* **EXERCISE BRIEF**:
In the text about André Rindlisbacher, which club did he join for the 1985–86 Nationalliga A season?

Personal information
- Date of birth: 22 January 1963 (age 62)
- Place of birth: Zürich, Switzerland
- Height: 1.80 m (5 ft 11 in)
- Position(s): Defender, Midfielder

Senior career*
- Years: Team / Apps / (Gls)
- 1984–1985: FC Zürich / 0 / (0)
- 1985–1986: FC Baden / 23 / (2)
- 1986–1988: FC Aarau / 41 / (0)
- 1988–1990: FC Basel / 58 / (1)
- 1990–1991: AC Bellinzona / 26 / (2)
- 1992–1998: FC Frauenfeld

= André Rindlisbacher =

Swiss footballer (born 1963)

Andre Rindlisbacher (born 22 January 1963) is a Swiss former footballer who played in the 1980s and 1990s. He mainly played in the position of a midfielder, but also as defender. He is now an entrepreneur and business owner.

==Football career==
Rindlisbacher was first with FC Zürich in the first tier of Swiss football. But because of their existing formation he did not get and domestic league playing time with the team and therefore he moved on to FC Baden for the 1985–86 Nationalliga A season. Here he became part of the regular starting formation. But at the end of the season Rindlisbacher and the team suffered relegation. He moved on to FC Aarau and stayed with then for two seasons.

* **DATASET ENTRIES**:
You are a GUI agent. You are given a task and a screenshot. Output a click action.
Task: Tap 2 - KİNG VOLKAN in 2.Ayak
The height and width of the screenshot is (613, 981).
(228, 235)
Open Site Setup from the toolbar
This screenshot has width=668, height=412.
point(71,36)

* **FINISHED EXERCISE**:
FC Baden